Acute and chronic diarrheal diseases are major contributors to mortality and morbidity in developing countries where they are the second most frequent cause of infant mortality and to morbidity in the USA where they represent a huge economic burden. Lacking approved, safe and highly effective anti-diarrheal drugs, a NIH Single Topic Conference held 9/2011 concluded that development of drug therapy to treat all forms of diarrhea has a high research priority with the goal of reducing the duration and amount of diarrhea. The needed information that was lacking for diarrheal drug development was not felt to be in our understanding of the pathophysiology of diarrhea as due to inhibition of Na+ absorption with or without stimulation of Cl- secretion. Rather it was lack of information about the distribution and extent of expression of major ion transport proteins in the normal human intestine, how this changes with age, and how transporter activity and expression changes with various diarrheas. This R24 represents a collaborative effort of 5 principle investigators from three institutions all of whom have a primary research interest in intestinal epithelial transport and its regulation, but who bring expertise in several different but complementary areas of research which are needed to address the aims of this project. In this way we propose to provide the scientific underpinning needed for current and future development of anti-diarrheal drugs.
The Aims of this project are to I. Develop a catalogue of the intestinal expression of potential anti-diarrheal drug targets in healthy controls and diarrheas using archived human intestine, mouse intestine and human enteroids; standardize model diarrheas in mouse small intestine and human enteroids; and perform a phenotypic screen using human enteroids to identify unique drugs to treat the diarrhea models. II. Determine changes in function of specific Na+ absorptive and Cl- secretory transporters in the diarrhea models and the mechanisms by which they occur, including effects of the newly identified anti-diarrheal drugs. III. Determine th efficacy of novel anti-secretory and pro-absorptive therapeutics in in vivo and ex vivo diarrheal models. High throughput screen for NHE3 stimulators.

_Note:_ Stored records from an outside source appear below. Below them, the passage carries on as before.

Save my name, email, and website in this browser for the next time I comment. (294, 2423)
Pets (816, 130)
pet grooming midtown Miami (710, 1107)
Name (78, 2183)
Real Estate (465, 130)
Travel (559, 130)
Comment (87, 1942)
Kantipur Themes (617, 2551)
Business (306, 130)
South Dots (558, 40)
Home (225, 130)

This project will provide the background to develop effective drug therapy for diarrhea by a collaboration of 5 PIs (3 institutions) with complementary areas of expertise. The aims are to I. Catalog the expression pattern of potential drug targets in human and mouse intestine normally and in model diarrheas. II. Measure changes in transporter activity in model diarrheas. III. Determine efficacy of novel drugs in these models.